Resensi Buku Anak-Anak Revolusi Jilid 1 Karya Budiman Sudjatmiko

Karena Kata
“Anak-Anak Revolusi itu adalah mereka yang menginginkan revolusi dalam ilmu pengetahuan”, begitulah kutipan pembukaan buku ini yang disampaikan Budiman Sudjatmiko sebagai penulis.

Membaca buku Anak-Anak Revolusi adalah membaca kenangan-kenagan para aktivis terdahulu, mengetahui betapa kejamnya rezim yang berkuasa tanpa memikirkan nasib-nasib rakyatnya. Pikirannya hanya kekuasaan dan mengangungkan dirinya, seolah-olah tak ada yang bisa melawannya. Semuanya harus tunduk, melawannya akan dibunuh tanpa ampun.

“Perjuangan melawan kekuasaan adalah perjuangan melawan lupa”, begitulah kata penyair Milan Kundera. Pada bulan Juli 1996, Munir, yang pada saat itu mejadi Direktur Yayasan Lembaga Bantuan Hukum Indonesia (YLBHI), meminta Budiman dan kawannya yakni Kurniawan untuk datang ke kantornya, pada keesokan harinya mereka datang memenuhi panggilan. Sekjen PRD juga ikut, Petrus.

Sebelum masuk pada apa yang akan di diskusikan oleh Munir, alangkah lebih baiknya jika kita mengetahu siapa itu sosok lelaki yang di terkenal dengan pejuang HAM ini. Munir adalah aktivis HAM yang pada awal-awal reformasi 1998 banyak mengampayekan pencarian para aktivis yang hilang, dan pada akhirnya Munir dibunuh dengan racun dalam penerbangan dari Singapure ke Amsterdam.

Munir menyampaikan informasi penting yakni mengenai Partai Rakyat Demokratik (PRD) yang akan dugulung oleh rezim orde baru. Partai Rakyat Demokratik di deklarasikan di Jakarta pada tanggal 22 Juli 1996. Asas PRD adalah organisasi Sosial Demokrasi Kerakyatan dan tujuannya untuk mewujudkan masyarakat demokrasi, multi partai kerakyatan. Adapaun pokok-pokok perjuangan partai ini adalah memimpikan dan terlibat aktif dalam perjuangan kaum buruh, tani, dan rakyat kecil.

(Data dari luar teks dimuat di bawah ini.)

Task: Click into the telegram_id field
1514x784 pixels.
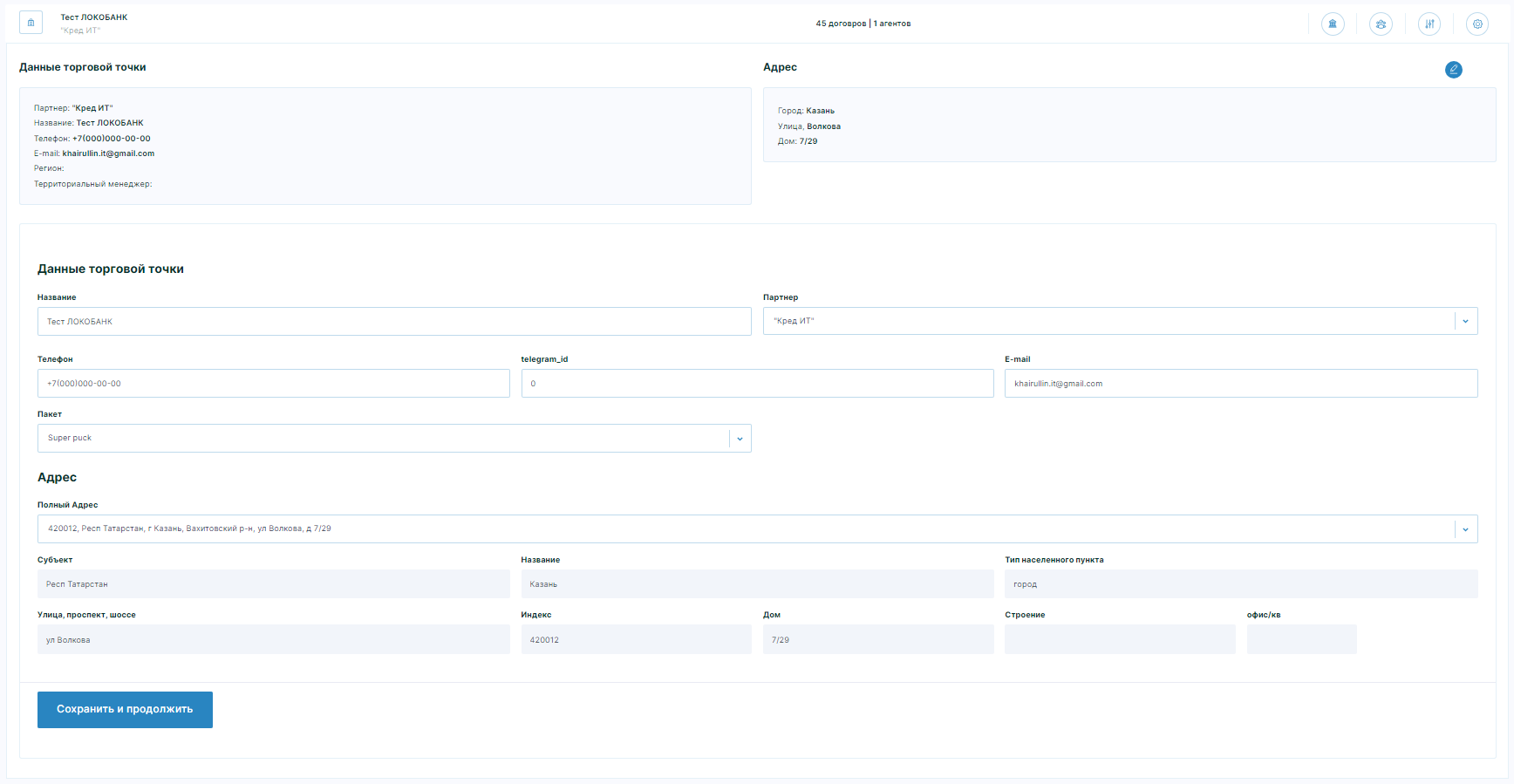Action: click(757, 384)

Pada tanggal 27 Juli 1996, terjadi kerusuhan di kantor Partai Demokrasi Indonesia, terjadinya kerusuhan ini mengenai kelompok Soerjadi terhadap kelompok Megawati. dan rezim Soeharto menganggap bahwa kejadian itu di dalangi oleh PRD. Yang menarik disini adalah mengenai starategi yang dilancarkan oleh tangan-tangan Soeharto yakni menggunakan koran Harian Angkatan Bersenjata milik Tentara Indonesia. Dalam surat kabar tersebut memuat perihal sejarah PRD, aksi PRD di Surabayadan kota-kota lainnya, dan mencap PRD sebagai reinkarnasi dari Partai Komunis Indonesia (PKI).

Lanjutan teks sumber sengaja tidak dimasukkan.